Menurutnya, politik uang sebagai hal yang bisa dipastikan ada dalam setiap pemilu, seringkali tidak dapat dilaporkan karena kurangnya bukti meskipun kejadiannya nyata.
“Politik uang seringkali dianggap hal lumrah atau dianggap benar. Nah, inilah titik focus dakwah kita untuk mencerdaskan masyarakat bahwa hal yang dianggap lumrah ini tidak diijinkan prakteknya.” Jelasnya.
Dia mengutip UU No. 7 Tahun 2017 tentang Pemilu, yakni pasal 278, 280, 284, 515, dan 523 yang mengatur larangan politik uang oleh tim kampanye, peserta pemilu, dan penyelenggara pemilu selama masa kampanye.
Dia juga mengutip al-Baqarah 188 yang artinya, “Dan janganlah sebagian kalian memakan harta sebagian yang lain di antara kamu dengan jalan yang batil dan (janganlah) kamu membawa (urusan) harta itu kepada hakim, supaya kamu dapat memakan sebagian dari harta benda orang lain itu dengan (jalan berbuat) dosa, padahal kamu mengetahui.”
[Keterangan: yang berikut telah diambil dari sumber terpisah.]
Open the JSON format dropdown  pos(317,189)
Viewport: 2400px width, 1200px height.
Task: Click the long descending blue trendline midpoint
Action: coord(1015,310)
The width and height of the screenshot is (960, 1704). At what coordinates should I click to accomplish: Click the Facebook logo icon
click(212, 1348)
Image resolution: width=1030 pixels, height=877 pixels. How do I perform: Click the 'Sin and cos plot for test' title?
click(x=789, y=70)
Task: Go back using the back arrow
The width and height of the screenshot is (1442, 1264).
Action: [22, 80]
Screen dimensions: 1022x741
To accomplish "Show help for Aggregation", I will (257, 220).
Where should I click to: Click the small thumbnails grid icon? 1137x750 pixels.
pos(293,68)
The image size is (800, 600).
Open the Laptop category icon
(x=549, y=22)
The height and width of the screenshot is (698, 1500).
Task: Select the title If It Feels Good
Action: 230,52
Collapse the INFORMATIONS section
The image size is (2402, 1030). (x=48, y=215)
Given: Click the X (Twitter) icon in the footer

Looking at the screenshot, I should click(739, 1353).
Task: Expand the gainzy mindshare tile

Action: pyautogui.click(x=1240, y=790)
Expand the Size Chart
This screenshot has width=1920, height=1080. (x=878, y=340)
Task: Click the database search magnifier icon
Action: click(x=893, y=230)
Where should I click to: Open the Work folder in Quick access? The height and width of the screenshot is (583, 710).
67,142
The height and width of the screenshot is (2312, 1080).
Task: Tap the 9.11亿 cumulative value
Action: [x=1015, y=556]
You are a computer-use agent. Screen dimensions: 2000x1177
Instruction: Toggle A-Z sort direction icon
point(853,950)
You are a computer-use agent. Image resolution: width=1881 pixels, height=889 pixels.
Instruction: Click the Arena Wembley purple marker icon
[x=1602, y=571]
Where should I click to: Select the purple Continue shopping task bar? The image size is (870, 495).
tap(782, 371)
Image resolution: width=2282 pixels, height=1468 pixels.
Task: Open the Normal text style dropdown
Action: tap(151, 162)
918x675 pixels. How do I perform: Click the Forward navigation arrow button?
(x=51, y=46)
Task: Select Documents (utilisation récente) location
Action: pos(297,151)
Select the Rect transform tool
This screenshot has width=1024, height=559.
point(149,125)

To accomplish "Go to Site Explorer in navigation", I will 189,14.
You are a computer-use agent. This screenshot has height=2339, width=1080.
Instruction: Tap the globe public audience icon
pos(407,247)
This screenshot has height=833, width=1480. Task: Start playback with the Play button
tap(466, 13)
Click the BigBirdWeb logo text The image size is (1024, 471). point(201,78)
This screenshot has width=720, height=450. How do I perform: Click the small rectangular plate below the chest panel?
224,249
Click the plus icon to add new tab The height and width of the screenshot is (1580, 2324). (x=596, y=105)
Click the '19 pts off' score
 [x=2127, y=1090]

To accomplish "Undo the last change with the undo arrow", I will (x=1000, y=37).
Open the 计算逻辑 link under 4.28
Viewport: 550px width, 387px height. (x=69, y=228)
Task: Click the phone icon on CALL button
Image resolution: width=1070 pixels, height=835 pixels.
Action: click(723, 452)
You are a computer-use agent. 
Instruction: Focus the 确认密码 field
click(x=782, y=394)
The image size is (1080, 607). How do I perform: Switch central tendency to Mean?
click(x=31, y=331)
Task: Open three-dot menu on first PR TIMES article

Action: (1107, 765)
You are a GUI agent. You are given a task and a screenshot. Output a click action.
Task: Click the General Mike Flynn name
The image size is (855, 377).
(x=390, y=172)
Tri berpesan dalam menghadapi politik uang maka jika belum mampu nahi munkar (mencegah kemungkaran) maka pilihannya adalah beramar makruf.
“Dakwah kita sebagai warga Persyarikatan adalah beramar makruf. Berbuat baik untuk tidak menerima dan terlibat dalam politik uang jika nahi mungkar belum memungkinakan dalam hal ini,” terangnya.